Pediatric Dehydration

Pediatric Dehydration



Dehydration occurs when there is an extreme loss of water from the body.

Expanded overview

Water routinely leaves the human body through sweat, breath and urine. It becomes a medical concern when there is an extreme loss of water known as dehydration. This causes an imbalance of electrolytes, which are nutrients the body needs to properly function. These nutrients include calcium, chloride, magnesium, phosphate, potassium and sodium.


Mild dehydration can occur for many reasons like minor sweating during activities or from not drinking enough fluids during the day. More severe forms of dehydration have the following causes:

  • Diarrhea or vomiting – A sudden event or recurring (repeated) episodes of either will result in a large loss of water. If a child has both diarrhea and vomiting, the loss of water will increase (possibly double).
  • Extreme heat or excessive sweating – Sweating is a natural way the body tries to cool down during heat or exercise. Dehydration occurs when more sweat goes out of the child’s skin than they drink, which is a concern during summertime activities.
  • Fever – Just like extreme outside temperatures, a child can be impacted by their own high, internal temperature.
  • Illness – Several conditions can cause a child to not eat or drink. This could be due to difficulty breathing, pain, fatigue (tired), nausea or sore throat. 
  • Increased urination – This can be a symptom high blood sugar with diabetes or another illness. Certain medications like diuretics will also cause frequent bathroom trips.


The following symptoms indicate dehydration.

Symptoms in infants (birth to 1 year*) and toddlers (age 1 to 3 years**)

  • Dark-colored urine
  • Dry mouth
  • Fainting
  • Fatigue
  • Hypotension (low blood pressure)
  • Irritable
  • No tears when crying
  • No wet diapers for more than three hours
  • Sunken eyes, cheeks or fontanelle (soft spot on skull)
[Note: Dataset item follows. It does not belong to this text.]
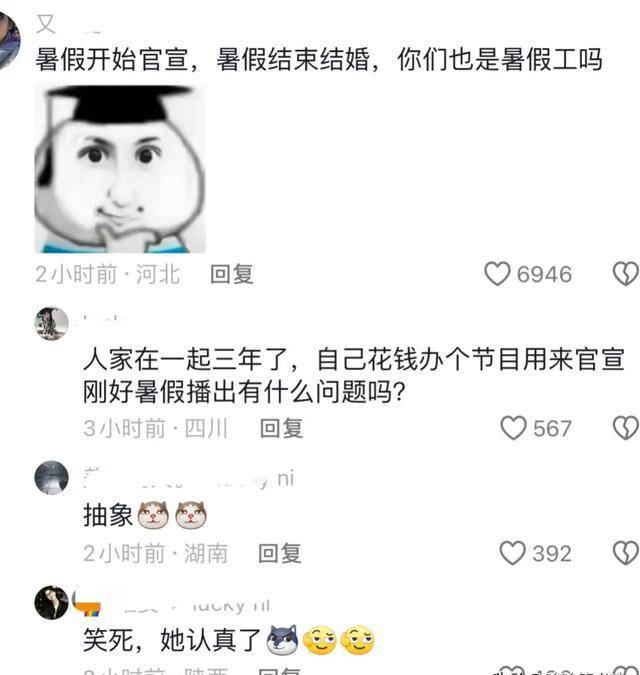640x675 pixels.
Task: Tap 回复 under the 湖南 comment
Action: [280, 553]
Symptoms in children older than 3-years

  • Confusion
  • Dark-colored urine
  • Dry mouth
  • Extreme thirst
  • Fainting
  • Fatigue (tired)
  • Hypotension (low blood pressure)
  • Urinating less
  • Vertigo (dizziness)

*Age of infants as defined by the World Health Organization (WHO).
**Age of toddlers as defined by the Center for Disease Control (CDC).